- Work task:
Given the records below, would you repeat exactly the lines that begin at the one containing "For every named" and end at the one containing "Facebook Group (628, 283)", inclusive?

- Supplied entries:
○ ○ ○ ○

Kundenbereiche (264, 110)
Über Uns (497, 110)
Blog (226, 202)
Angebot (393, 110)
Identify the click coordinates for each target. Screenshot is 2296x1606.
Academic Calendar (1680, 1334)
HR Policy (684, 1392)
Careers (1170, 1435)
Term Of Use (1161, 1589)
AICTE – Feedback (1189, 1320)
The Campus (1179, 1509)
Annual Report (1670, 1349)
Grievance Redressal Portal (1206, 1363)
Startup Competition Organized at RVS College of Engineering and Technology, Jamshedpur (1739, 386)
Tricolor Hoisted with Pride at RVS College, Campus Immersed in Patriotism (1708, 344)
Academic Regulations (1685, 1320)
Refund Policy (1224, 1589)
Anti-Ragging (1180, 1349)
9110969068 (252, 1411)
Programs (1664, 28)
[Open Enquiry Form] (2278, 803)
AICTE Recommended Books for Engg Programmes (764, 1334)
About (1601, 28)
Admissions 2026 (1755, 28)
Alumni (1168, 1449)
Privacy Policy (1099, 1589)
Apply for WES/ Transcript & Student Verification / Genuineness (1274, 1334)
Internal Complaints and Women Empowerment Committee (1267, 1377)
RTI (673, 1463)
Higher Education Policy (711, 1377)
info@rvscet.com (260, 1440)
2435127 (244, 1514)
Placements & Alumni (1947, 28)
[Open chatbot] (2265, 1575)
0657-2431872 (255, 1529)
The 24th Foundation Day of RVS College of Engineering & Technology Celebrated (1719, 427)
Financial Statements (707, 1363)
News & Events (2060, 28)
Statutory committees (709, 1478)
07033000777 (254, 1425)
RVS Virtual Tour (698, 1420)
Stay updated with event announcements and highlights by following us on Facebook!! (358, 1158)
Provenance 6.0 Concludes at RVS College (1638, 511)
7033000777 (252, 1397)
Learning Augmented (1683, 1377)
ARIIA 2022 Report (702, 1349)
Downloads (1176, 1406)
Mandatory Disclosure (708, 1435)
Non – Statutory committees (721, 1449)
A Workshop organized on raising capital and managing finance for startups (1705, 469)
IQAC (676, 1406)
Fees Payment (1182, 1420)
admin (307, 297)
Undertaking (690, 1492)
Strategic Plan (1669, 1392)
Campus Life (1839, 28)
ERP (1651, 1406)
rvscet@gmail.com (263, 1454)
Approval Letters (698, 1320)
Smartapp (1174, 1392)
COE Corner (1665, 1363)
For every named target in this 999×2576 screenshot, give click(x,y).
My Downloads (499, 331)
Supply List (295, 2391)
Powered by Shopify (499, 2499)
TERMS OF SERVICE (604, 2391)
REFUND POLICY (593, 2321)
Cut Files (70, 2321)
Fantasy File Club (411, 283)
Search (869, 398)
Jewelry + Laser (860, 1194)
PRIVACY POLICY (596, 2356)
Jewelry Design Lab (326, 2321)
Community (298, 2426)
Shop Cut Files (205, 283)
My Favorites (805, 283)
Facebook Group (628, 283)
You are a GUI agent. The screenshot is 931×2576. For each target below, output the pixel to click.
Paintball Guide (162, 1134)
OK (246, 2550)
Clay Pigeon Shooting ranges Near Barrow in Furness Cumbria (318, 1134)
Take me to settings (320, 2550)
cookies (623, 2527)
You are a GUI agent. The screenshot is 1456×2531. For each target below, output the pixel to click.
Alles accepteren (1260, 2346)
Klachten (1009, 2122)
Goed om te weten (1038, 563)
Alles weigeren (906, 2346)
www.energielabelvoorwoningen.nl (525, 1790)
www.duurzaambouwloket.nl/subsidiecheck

○ ○ ○ ○

- Output of the exercise:
For every named target in this 999×2576 screenshot, give click(x,y).
My Downloads (499, 331)
Supply List (295, 2391)
Powered by Shopify (499, 2499)
TERMS OF SERVICE (604, 2391)
REFUND POLICY (593, 2321)
Cut Files (70, 2321)
Fantasy File Club (411, 283)
Search (869, 398)
Jewelry + Laser (860, 1194)
PRIVACY POLICY (596, 2356)
Jewelry Design Lab (326, 2321)
Community (298, 2426)
Shop Cut Files (205, 283)
My Favorites (805, 283)
Facebook Group (628, 283)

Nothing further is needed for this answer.